(Data for locating visible targets)
══════════

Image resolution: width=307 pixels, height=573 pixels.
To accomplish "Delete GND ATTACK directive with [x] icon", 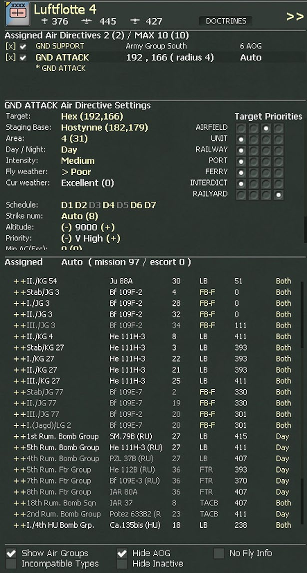I will (x=10, y=58).
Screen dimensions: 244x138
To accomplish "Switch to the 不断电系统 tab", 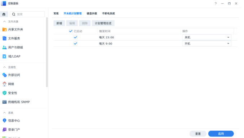I will point(108,13).
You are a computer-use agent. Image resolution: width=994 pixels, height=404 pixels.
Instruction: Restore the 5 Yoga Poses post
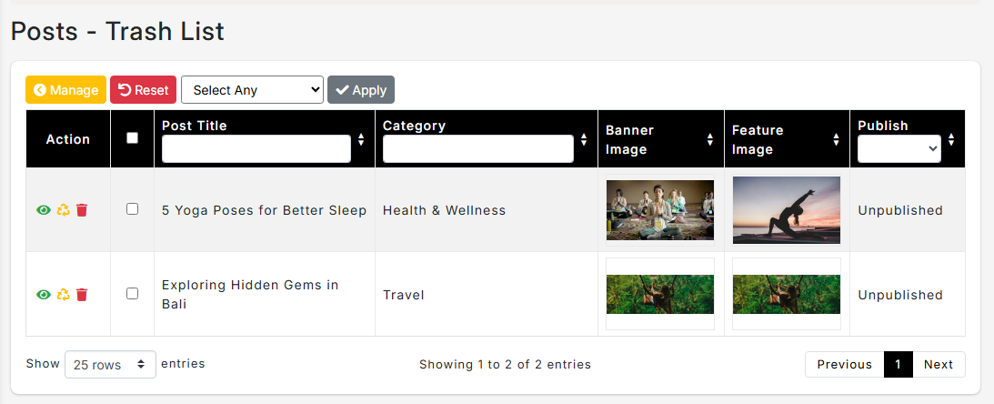pyautogui.click(x=63, y=210)
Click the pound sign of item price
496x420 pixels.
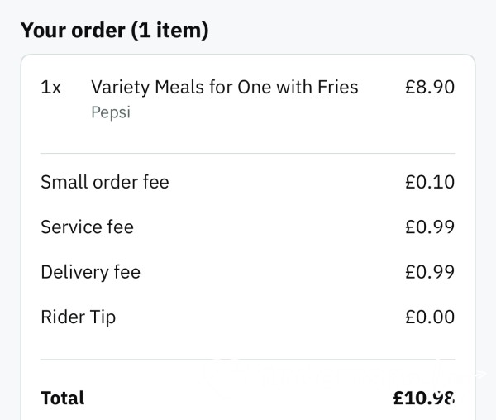(410, 87)
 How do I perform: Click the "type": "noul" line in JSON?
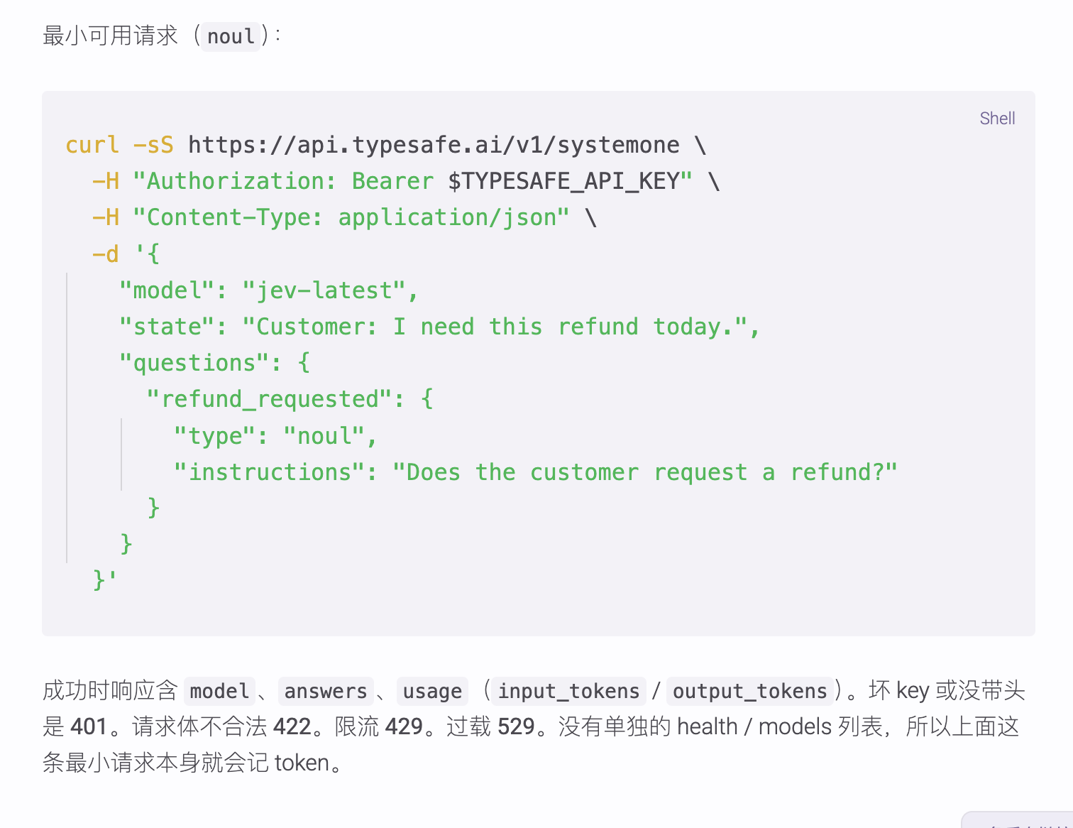pos(275,435)
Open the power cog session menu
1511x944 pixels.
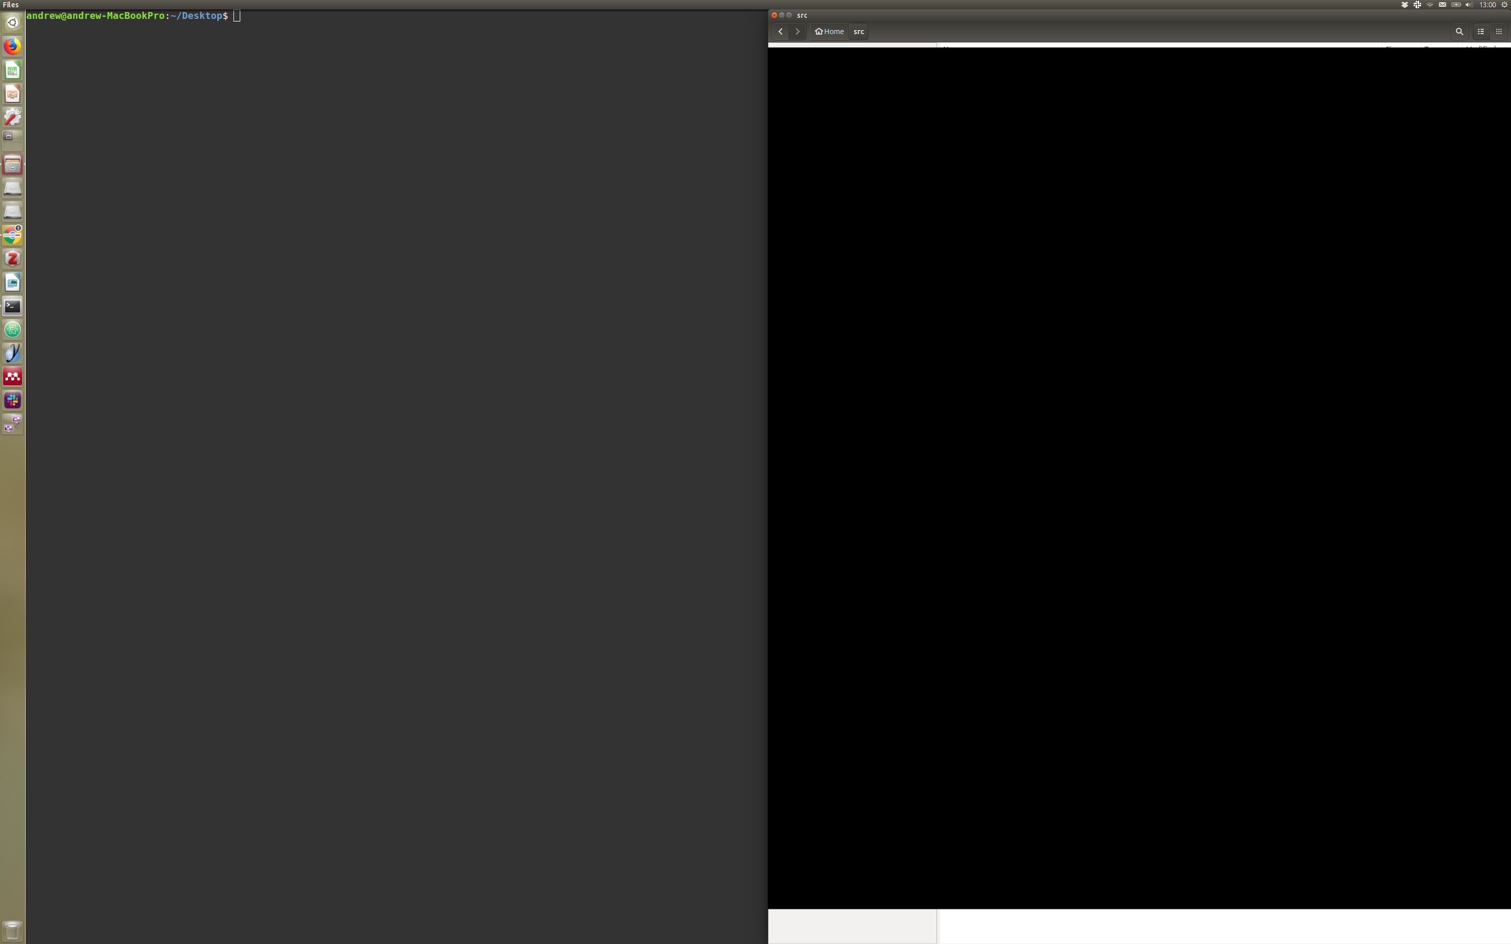coord(1504,4)

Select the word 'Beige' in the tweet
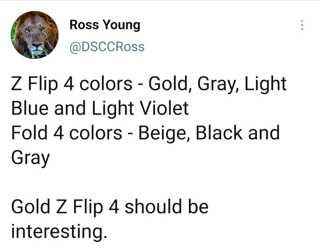163,133
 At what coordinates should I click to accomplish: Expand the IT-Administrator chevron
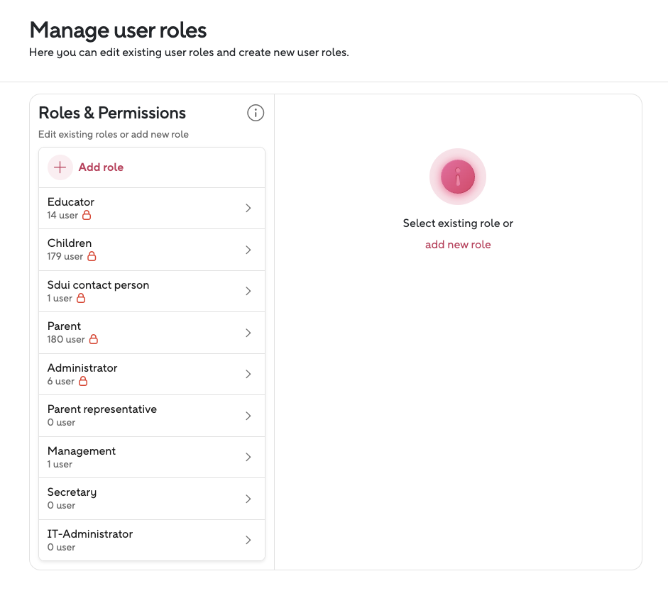tap(248, 540)
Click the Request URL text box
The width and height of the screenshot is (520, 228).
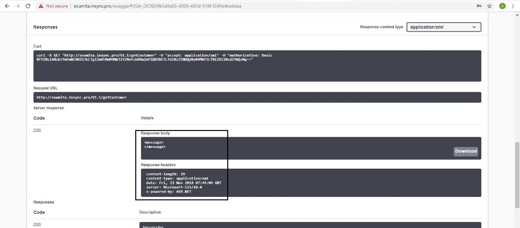[257, 98]
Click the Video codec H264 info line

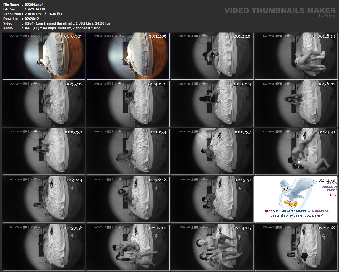point(67,23)
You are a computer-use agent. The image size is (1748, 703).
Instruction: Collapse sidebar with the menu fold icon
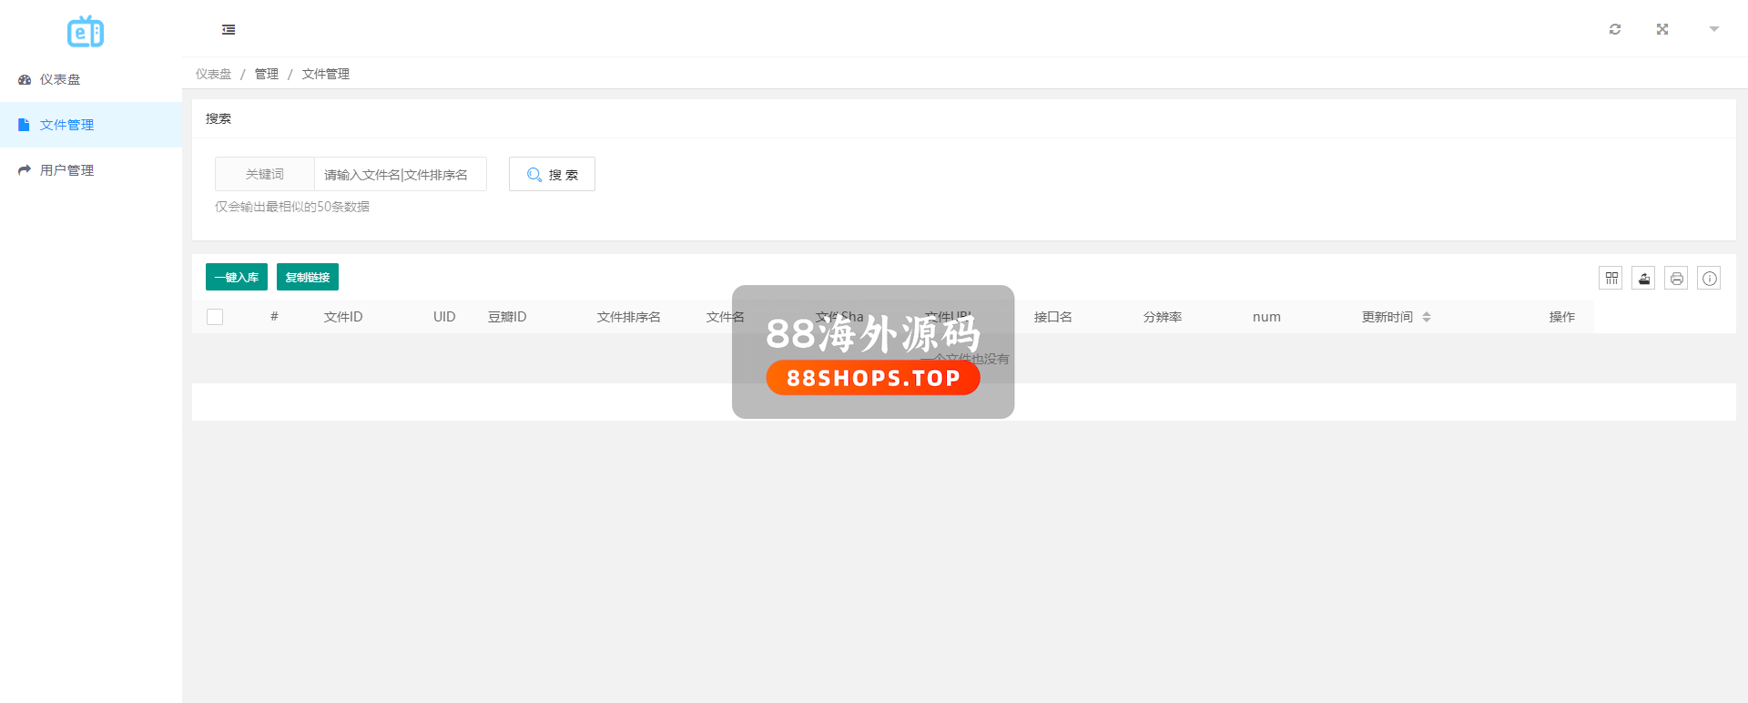229,30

══════════

Task details ▸ Copy the entries word for word, from the line containing "How do I perform: Click" through the end of the entries. Leave the pictures out of your answer.

Answer ▸
 How do I perform: Click the "type": "noul" line in JSON?
pos(275,435)
Open the power cog session menu
1511x944 pixels.
coord(1504,4)

Select the word 'Beige' in the tweet
163,133
 At what coordinates should I click to accomplish: Expand the IT-Administrator chevron
tap(248, 540)
Click the Request URL text box
The width and height of the screenshot is (520, 228).
[257, 98]
Click the Video codec H264 info line

point(67,23)
You are a computer-use agent. The image size is (1748, 703).
Instruction: Collapse sidebar with the menu fold icon
229,30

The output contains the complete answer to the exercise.